WHAT YOU NEED TO DO
Please revise the data from the line with "Find the location" to the line with "sidebar-item-label: Vyjmenovaná slova is", replacing "location" with "position" and leaving everything else unchanged. Give back only those lines, without the pictures.

DATA TO EXAMINE
┌────────
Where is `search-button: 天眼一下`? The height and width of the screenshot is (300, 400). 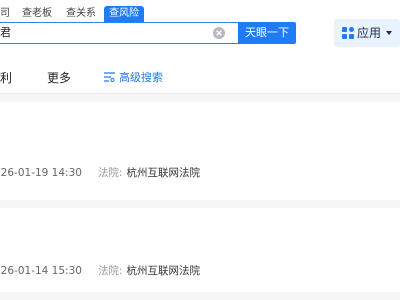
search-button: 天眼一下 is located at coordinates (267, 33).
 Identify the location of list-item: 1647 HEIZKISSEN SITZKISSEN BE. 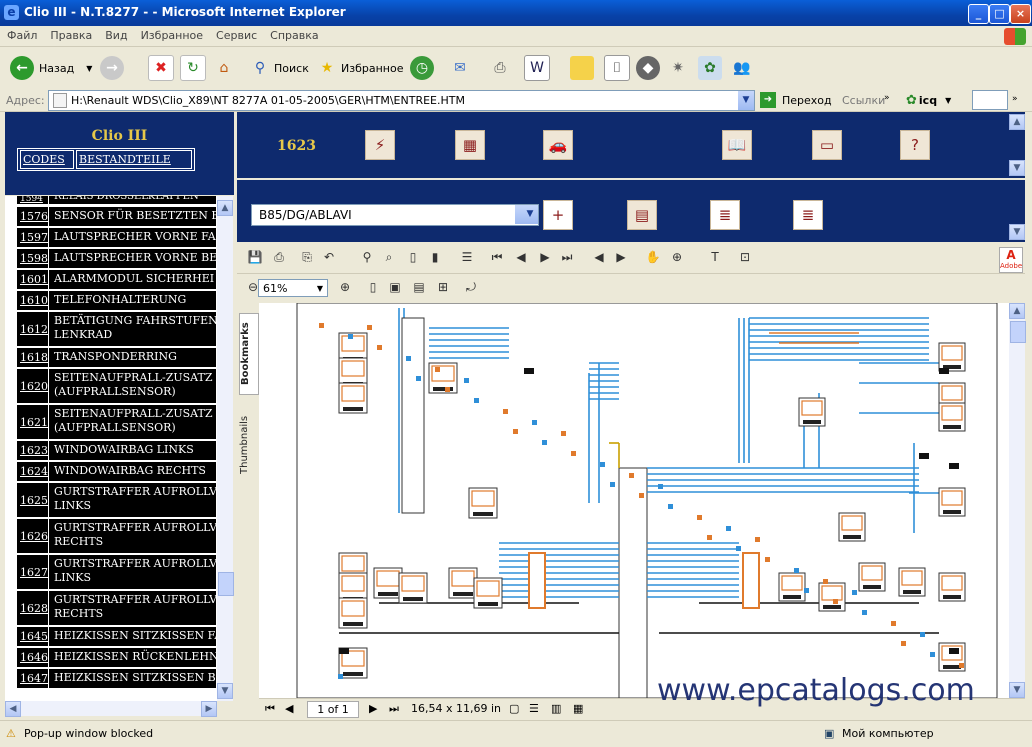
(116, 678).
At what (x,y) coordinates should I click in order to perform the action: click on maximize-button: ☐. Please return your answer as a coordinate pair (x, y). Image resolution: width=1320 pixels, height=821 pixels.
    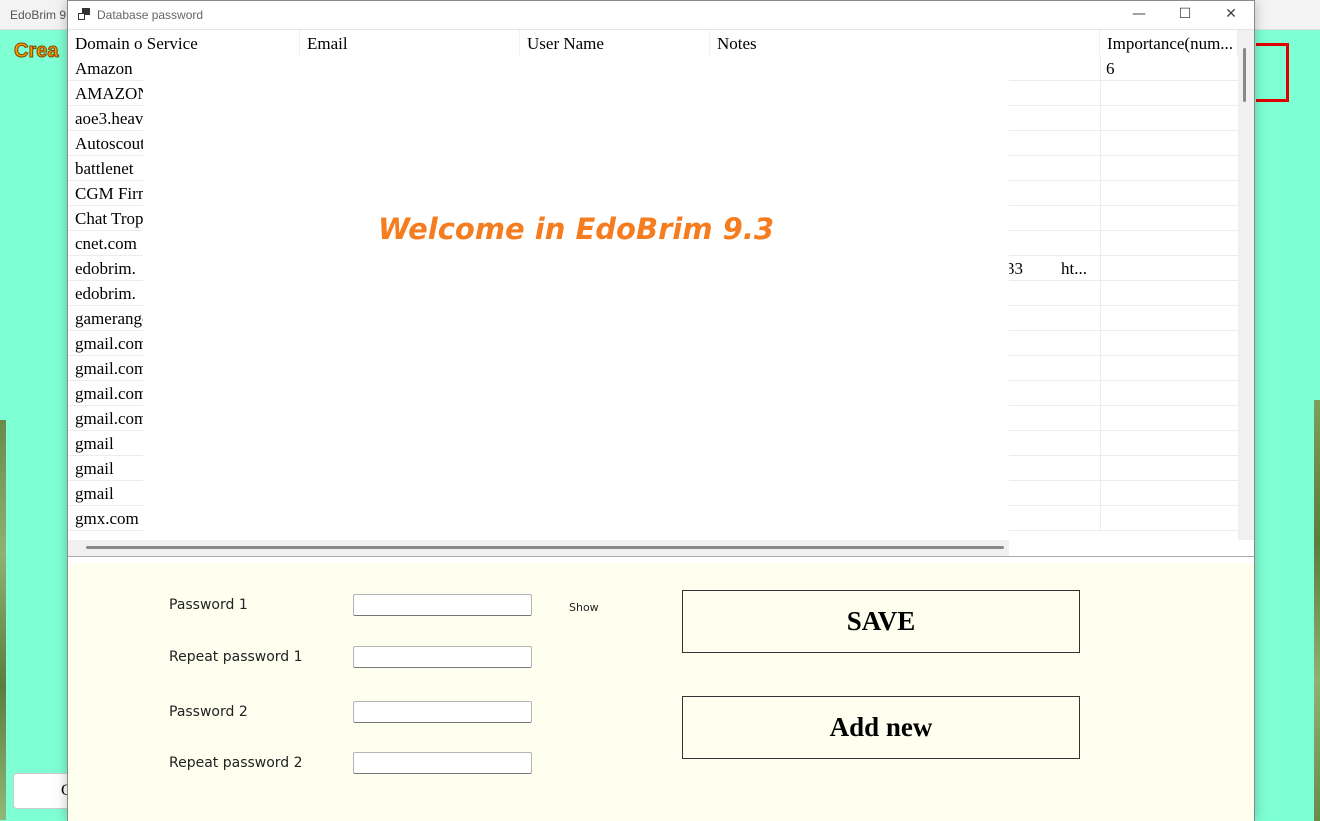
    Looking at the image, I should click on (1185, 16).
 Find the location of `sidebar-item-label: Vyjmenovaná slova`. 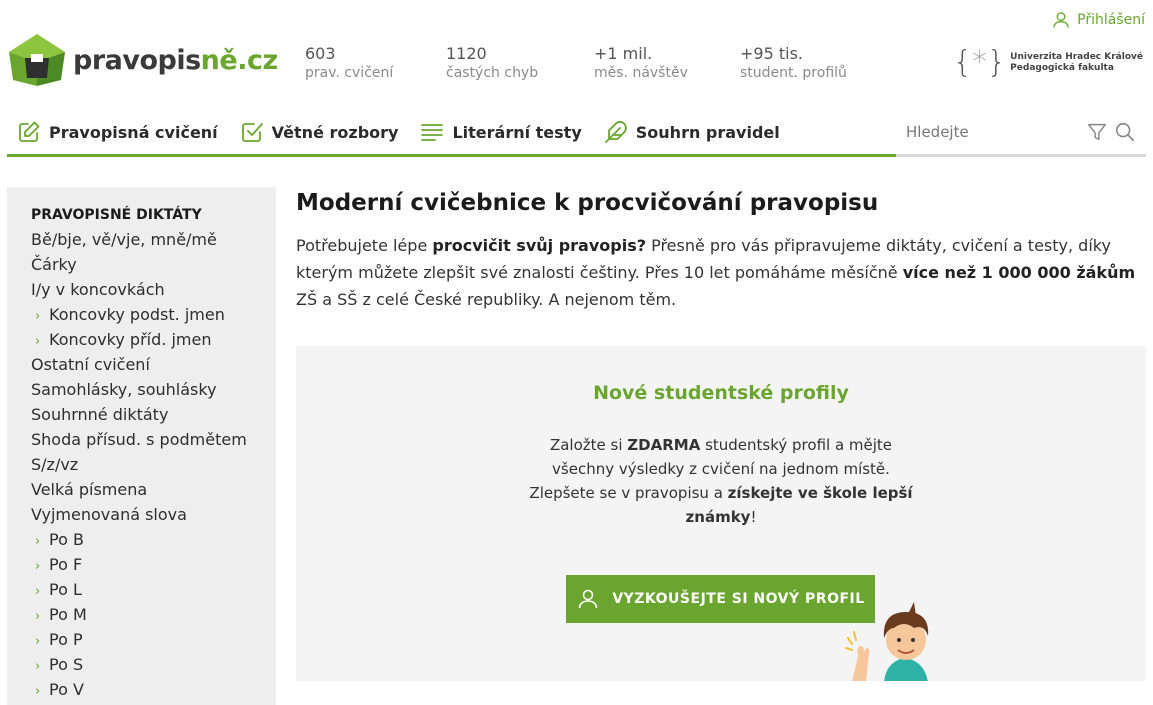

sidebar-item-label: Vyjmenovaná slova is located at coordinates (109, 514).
└────────
┌────────
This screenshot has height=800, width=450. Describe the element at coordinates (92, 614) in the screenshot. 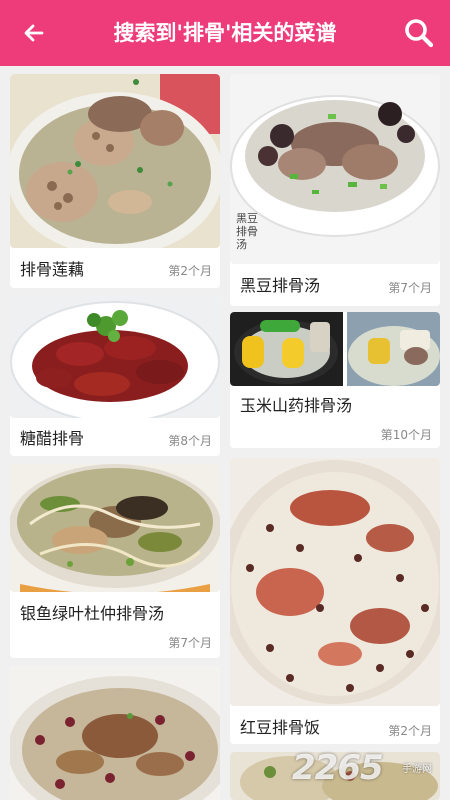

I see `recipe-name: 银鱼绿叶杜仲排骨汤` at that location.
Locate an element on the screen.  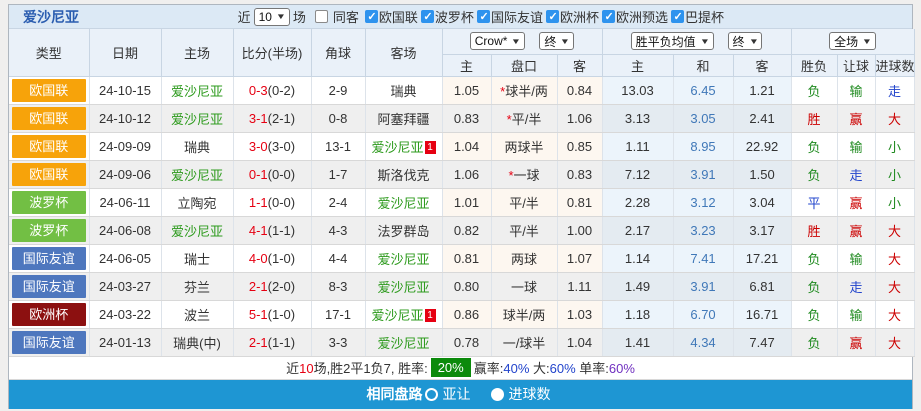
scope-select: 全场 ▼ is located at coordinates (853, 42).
└────────
SOLVED EXERCISE
 Find the position of `sidebar-item-label: Vyjmenovaná slova`. 

sidebar-item-label: Vyjmenovaná slova is located at coordinates (109, 514).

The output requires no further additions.